The second argument is easily made: the structure of any consultancy firm, even the whole industry is usually best explained as a series of historical accidents. Even while accountancy firms were recruiting hundreds of SAP programmers in the 1990s. you never saw an IT firm buy a firm of auditors, and the pressures that saw them divest those IT assets were almost entirely external.
However, the period in which three of the Big Four exited the consultancy market may well represent a high-water mark in the vertical integration of the industry. At that point it was fashionable to conceive of consultancy as a river, with high-value, low-volume strategy work upstream and high-volume, low margin implementation and IT work downstream. Then the players began to encroach on each other’s territory, perhaps best symbolized by EDS’ purchase of A.T. Kearney. As that relationship now unravels, you have to ask, are the forces which pushed EDS and Kearney in opposite directions at work in other consultancies?

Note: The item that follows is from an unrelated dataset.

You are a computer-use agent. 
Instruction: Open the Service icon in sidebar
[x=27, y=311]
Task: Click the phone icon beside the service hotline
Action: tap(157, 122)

Note that this has very little to do with the direction any of these firms want to pursue—the migration of individual talent alone could settle the issue. Accenture and IBM, for example, have roomfuls of strategy consultants but how happy are these people with their company and personal branding? Particularly as the rest of the industry is assiduously pressing the claim that consultancy for these firms is little more than pre-sales outsourcing or systems integration work?
Client needs have also shifted. Vertical integration used to be justified by constant references to a mythical old school of consultants who wrote reports which were inevitably described as “gathering dust on the shelf”. The new paradigm of consultancy was to roll up your sleeves, do the job or even take over the process, with any doubts about conflicts of interest resolved by innovative risk/reward structures.